Этот мир, скользящий, блуждающий, неопределенный, — напоминает Алмею из стихотворения Рембо (Алмеей в Индии или Египте называют танцовщицу, скрытую от публики полупрозрачным занавесом, либо сновидение, пропадающее из открытых глаз). Алмеей равно называют душу. Так что многообразие трактовок очевидно и, как часто у Рембо, ни одна из них не имеет превалирующего смысла. Мы безвольно отдаемся стихотворению, плаваем в его непонятной красоте:

"Алмея ли она? В первые голубые часы

Сгорит ли она, словно огненные цветы…"

Исчезнет ли этот призрак, видение, женщина? В нашей памяти никогда, потому что нас пленяет неопределенная красота её имени, а не значение в энциклопедии. Мы не знаем ее внешности и не хотим знать. Преходящая внешность зависит от десятков внешних и внутренних причин — от возраста, одежды, окружения, настроения, атмосферы… Сфера её влияния очень невелика и во многом реагирует на наш темперамент. Тогда как имя в его бесконечных ассоциациях остается навсегда — то ли полузабытым воспоминанием, то ли яркой жизненной звездой, то ли дразняще неопределенным, но мучительным капризом. Судьба Алмеи не имеет значения:

"Сгорит ли она, словно огненные цветы?

Перед этой роскошной необъятностью, где чувствуется

Дыхание безмерно расцветающего города!"

Может, этот город имеет название, скорей всего, нет. Неудержимость амбиций Рембо часто перехлестывает это мир:

"Это слишком прекрасно! Это слишком прекрасно!"
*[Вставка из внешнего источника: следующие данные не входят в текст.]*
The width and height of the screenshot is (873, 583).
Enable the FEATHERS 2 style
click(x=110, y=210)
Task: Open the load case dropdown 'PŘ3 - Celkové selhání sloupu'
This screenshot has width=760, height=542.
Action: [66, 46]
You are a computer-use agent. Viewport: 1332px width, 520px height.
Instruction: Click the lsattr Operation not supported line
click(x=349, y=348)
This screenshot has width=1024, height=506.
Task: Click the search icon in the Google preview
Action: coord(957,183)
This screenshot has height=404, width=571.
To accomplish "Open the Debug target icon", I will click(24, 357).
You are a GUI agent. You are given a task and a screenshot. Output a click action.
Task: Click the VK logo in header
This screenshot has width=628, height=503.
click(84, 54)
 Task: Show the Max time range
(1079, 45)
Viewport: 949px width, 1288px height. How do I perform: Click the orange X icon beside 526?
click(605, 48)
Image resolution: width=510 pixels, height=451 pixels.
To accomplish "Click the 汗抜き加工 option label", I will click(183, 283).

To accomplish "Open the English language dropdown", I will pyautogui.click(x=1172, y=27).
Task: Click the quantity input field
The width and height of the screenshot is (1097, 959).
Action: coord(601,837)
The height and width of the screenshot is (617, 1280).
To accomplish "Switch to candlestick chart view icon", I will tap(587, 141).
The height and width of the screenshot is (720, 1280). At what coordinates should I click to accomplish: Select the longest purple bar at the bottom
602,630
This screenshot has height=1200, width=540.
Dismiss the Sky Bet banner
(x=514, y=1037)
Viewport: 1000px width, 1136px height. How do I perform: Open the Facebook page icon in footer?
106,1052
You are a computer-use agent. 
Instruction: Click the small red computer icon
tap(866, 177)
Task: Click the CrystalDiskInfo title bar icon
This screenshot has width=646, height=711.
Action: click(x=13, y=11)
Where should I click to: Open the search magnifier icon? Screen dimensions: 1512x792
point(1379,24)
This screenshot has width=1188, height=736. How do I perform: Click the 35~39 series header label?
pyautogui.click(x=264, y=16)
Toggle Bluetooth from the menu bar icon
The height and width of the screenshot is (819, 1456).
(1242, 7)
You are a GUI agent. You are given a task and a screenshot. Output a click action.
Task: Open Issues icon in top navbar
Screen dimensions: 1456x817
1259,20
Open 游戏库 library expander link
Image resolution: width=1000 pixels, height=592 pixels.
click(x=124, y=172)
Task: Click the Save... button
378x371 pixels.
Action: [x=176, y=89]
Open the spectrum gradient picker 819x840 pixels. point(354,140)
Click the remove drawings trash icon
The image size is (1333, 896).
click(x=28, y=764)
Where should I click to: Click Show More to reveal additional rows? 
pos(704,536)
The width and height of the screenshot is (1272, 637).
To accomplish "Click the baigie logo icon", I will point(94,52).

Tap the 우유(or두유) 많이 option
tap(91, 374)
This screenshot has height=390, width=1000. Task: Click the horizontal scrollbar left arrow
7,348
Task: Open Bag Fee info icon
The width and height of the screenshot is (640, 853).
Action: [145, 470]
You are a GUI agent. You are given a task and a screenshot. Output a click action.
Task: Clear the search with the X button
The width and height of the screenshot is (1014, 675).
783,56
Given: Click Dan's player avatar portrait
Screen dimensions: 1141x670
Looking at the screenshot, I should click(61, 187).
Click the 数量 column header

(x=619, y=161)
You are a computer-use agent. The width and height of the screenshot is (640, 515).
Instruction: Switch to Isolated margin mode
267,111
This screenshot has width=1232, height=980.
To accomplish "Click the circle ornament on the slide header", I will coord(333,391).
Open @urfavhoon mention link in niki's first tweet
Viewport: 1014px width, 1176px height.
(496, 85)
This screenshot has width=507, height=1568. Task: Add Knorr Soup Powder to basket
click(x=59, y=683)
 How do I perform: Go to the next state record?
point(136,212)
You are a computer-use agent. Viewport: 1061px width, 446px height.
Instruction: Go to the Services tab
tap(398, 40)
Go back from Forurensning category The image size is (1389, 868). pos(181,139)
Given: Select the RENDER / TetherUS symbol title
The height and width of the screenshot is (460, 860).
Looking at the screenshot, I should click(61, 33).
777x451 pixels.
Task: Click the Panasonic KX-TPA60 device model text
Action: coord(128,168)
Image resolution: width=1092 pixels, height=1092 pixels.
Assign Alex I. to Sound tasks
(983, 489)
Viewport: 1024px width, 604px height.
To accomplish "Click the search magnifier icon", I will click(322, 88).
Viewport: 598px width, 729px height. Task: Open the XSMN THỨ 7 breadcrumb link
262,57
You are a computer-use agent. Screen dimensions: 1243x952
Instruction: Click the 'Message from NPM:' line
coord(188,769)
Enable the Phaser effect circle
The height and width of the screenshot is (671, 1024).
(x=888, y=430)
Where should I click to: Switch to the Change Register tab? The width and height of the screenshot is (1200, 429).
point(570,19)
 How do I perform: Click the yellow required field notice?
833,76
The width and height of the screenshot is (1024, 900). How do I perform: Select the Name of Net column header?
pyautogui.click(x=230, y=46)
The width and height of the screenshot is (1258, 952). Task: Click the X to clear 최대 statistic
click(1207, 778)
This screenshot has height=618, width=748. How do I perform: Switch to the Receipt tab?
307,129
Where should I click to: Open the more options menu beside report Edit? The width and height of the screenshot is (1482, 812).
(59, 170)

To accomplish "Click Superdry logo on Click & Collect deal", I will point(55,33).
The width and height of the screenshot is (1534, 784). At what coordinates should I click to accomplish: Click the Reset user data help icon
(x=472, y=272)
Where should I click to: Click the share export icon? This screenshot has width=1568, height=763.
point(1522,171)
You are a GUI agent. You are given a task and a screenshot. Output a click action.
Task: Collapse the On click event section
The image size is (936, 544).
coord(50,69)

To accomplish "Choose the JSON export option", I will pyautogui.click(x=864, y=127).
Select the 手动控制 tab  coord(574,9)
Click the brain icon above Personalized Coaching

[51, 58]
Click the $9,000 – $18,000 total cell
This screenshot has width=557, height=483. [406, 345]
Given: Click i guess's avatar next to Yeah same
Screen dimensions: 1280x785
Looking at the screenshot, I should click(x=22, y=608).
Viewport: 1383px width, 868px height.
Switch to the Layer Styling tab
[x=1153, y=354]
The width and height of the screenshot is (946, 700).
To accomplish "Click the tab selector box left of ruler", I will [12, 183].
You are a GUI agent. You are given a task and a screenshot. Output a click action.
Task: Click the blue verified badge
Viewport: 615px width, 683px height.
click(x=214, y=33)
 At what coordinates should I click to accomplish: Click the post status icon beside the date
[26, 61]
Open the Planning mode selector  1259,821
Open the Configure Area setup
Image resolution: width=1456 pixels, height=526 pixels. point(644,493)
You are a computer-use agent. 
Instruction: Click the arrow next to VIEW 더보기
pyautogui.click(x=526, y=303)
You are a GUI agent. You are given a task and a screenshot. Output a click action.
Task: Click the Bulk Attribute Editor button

Но здесь насущная необходимость в понимании поэта. Для кого, для чего? Необходимо для грешницы или песни корсара. И еще. Чтобы последние маски верили в праздники ночи на светлом море! Таково понимание необходимости в мировоззрении поэта. Явление Алмеи дает стройную композицию ирреальному и неведомому пейзажу.

Стихотворение непонятно, однако удивительно лирично для чуждого и враждебного Рембо. Вообще, лиризм для него — один из холодных стилистических приемов. Он не любит людей и, за редким исключением, чуждается какой бы то ни было близости. "Любовь надо изобрести заново", — одно из классических его выражений. Во фрагменте из "Озарений" под названием "Н" — один из примеров подобной любви ( "Н" — не произносимо по-французски ).

"Все формы монструозности терзают горькие жесты Ортанз. Ее одиночество — механическая эротика, ее утомление — динамическая любовь. Под охраной детства она была в многочисленные эпохи пылающей гигиеной рас. Ее дверь открыта нищете. Там мораль современных существ распадается в ее страсти или в ее акции. О ужасное дрожание новых любовников на окровавленной почве, затянутой белым водородом! Ищите Ортанз". Сказать, что это таинственно, загадочно, сверхнепонятно, мистериально — ничего не сказать. Подобная поэзия даже не для поэтов — неизвестно для кого.